Врач-киевлянин. Последнее время был в Перемышле. Жена медсестра. В Перемышле попали вместе в плен. Теперь на заводе в Колодистом. Перетянули семью из Киева: сестры, мамаша, племянники восемь человек. Еще лекпом Виктор тоже из плена. Еще какой-то просто пленный, будто бы родич.
Сижу. Курим табак.
Неважный? Я раньше, знаете, флотский курил. Варил в молоке с медом.
Большой портрет Гитлера на стене.
Я:
Весь завод обзавелся портретами. [158]
Да-а. Куда ни пойди, в любой угол все смотрит. Следит. А сзади видно пламя зарево пожара, который зажег.
Л., вернувшийся из Германии. Детали. Меню: полагается на день триста семьдесят пять граммов хлеба. Но на них живут полицаи, комендант, жена коменданта и т. д.

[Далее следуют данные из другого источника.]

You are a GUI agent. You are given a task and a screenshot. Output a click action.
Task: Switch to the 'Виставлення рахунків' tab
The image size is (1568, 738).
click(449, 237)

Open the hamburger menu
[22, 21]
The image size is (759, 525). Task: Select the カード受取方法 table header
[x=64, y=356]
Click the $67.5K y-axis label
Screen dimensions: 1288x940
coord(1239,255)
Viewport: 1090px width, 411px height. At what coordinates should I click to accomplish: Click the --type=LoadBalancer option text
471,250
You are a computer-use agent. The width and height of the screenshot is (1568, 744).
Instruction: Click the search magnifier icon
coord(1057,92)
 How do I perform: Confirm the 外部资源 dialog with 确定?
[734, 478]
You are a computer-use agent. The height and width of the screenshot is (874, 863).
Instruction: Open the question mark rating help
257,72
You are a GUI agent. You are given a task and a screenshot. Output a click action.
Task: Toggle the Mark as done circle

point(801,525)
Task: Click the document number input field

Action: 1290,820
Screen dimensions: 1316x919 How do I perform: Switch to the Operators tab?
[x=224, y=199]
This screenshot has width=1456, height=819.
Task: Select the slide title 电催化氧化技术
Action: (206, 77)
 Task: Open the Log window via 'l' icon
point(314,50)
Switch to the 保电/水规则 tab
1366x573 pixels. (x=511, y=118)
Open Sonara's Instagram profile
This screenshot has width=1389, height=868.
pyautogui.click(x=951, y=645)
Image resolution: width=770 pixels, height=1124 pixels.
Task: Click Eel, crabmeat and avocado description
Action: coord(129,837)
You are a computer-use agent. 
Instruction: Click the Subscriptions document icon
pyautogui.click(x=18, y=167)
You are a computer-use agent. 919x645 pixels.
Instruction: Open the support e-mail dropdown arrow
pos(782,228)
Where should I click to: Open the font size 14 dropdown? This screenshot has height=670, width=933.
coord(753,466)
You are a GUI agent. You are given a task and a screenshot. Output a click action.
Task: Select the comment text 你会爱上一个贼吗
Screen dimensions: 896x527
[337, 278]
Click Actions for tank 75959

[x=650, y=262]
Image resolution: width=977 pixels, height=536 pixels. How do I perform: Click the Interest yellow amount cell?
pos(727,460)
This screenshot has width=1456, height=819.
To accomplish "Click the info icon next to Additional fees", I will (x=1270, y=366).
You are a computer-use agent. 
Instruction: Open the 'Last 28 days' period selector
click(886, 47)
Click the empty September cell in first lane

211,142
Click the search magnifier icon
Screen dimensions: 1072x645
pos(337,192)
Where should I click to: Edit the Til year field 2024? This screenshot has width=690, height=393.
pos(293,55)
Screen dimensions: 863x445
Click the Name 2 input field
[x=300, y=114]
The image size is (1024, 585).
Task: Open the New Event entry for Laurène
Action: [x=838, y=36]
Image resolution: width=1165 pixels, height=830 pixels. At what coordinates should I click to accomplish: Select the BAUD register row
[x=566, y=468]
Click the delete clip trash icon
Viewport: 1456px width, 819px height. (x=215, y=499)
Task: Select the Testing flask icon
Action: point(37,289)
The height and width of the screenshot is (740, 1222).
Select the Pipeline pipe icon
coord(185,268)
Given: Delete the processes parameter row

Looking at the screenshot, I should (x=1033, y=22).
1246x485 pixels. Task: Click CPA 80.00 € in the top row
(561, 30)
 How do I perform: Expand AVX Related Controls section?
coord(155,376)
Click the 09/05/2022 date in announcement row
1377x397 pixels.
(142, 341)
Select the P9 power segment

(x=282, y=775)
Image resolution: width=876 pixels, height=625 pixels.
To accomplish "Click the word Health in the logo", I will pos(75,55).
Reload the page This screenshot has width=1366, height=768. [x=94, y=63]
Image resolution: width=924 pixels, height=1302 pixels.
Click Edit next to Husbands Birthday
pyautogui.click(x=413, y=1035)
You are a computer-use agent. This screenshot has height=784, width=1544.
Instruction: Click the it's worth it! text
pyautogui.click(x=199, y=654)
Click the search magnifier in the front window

Утром горячая вода без сахара, чуть закрашена. Именуется «кофе». Голодный человек обычно съедает сразу весь дневной паек. В полдень обед, так называемая «баланда» черпак жидкости, немного крупы, нечищенных картофелин, иногда кусок брюквы. На ужин то же. Радуются, если кто-нибудь заболел, а порцию можно поделить.
Немцы, хотя всякое общение, кроме официального, строго запрещено, знают. Иногда сочувствуют. Бывает редко тайно за спиной передадут бутерброд.
Если бы выпускали свободно, можно бы найти кое-что в яме или даже в лесу. А так получается голодное существование, особенно для тех, кто занят чисто физической работой.
Другие говорят: в баланду крошили морковную ботву.
Нашивка: голубая, на ней белым «Ost!».
Письма. Предупреждали прямо, что можно писать. Если напишете, что вас что-то не удовлетворяет, письмо отправлено не будет.
Еще меню: два раза в неделю (среда, суббота) мясное пятьдесят граммов тушеного мяса или котлеты. [159]
Немного гарнира. На неделю тридцать-пятьдесят граммов сахара, тридцать граммов жира.
Немцы получают больше.
Но какую бы ерунду ни давали чистота, порядок. Все завернуто в пергамент или целлофан.
Старикан рассказывает:
В Троянах у женщины было четыре сына. Старший и еще один исчезли в первую войну. Потом другие. Не так давно зашел к ней немец в форме. Она боялась и смотреть на него. Он на весьма плохом русском языке стал расспрашивать, были ли у нее сыновья, где они.
Булы, та нема. Наверно, и живых нема.
А был у вас сын Иван?
Був. В ту войну пропал.
Це я Иван и е!
Старуха долго не верила: немец немцем. Форма и разговор. Он был назначен комендантом в Межиречку. Недавно потребовали на фронт. Застрелился. Оставил записку, что не хочет воевать.
Старик:
Не только наши не хотят. И нимцы тож. Вин казав, що уж пять раз був в атаках. Бильше не може. Це правда.